[WHAT YOU ARE ASKED TO DO]: Locate every line in the records below that contains the string "width", treating uppercase and lowercase as different, and copy each of those lines.

—————

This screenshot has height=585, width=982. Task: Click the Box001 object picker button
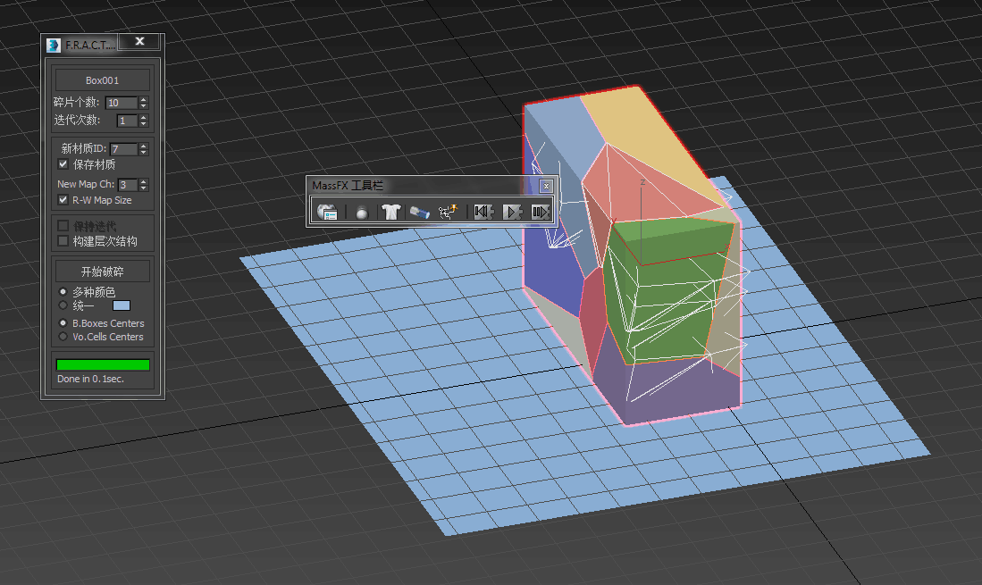(x=102, y=80)
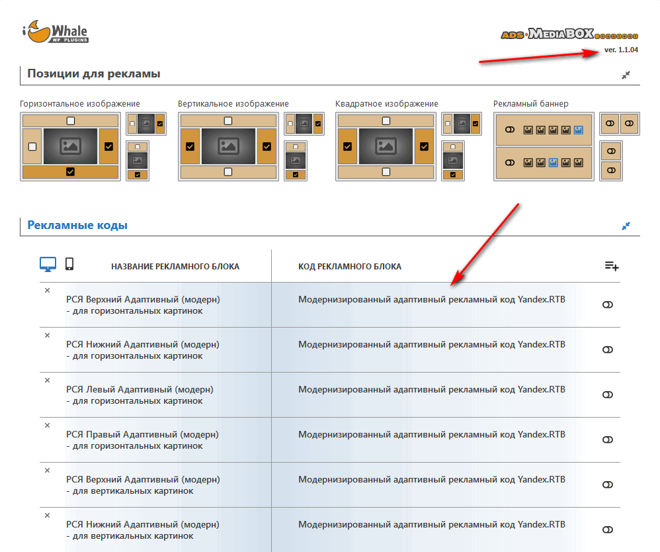Uncheck bottom position for Горизонтальное изображение
660x552 pixels.
pyautogui.click(x=71, y=172)
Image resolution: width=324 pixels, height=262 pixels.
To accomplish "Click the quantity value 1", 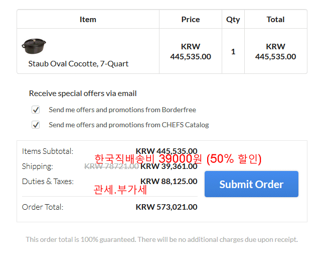I will tap(233, 51).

—————

[EXERCISE OUTPUT]:
This screenshot has height=585, width=982. Task: Click the Box001 object picker button
Image resolution: width=324 pixels, height=262 pixels.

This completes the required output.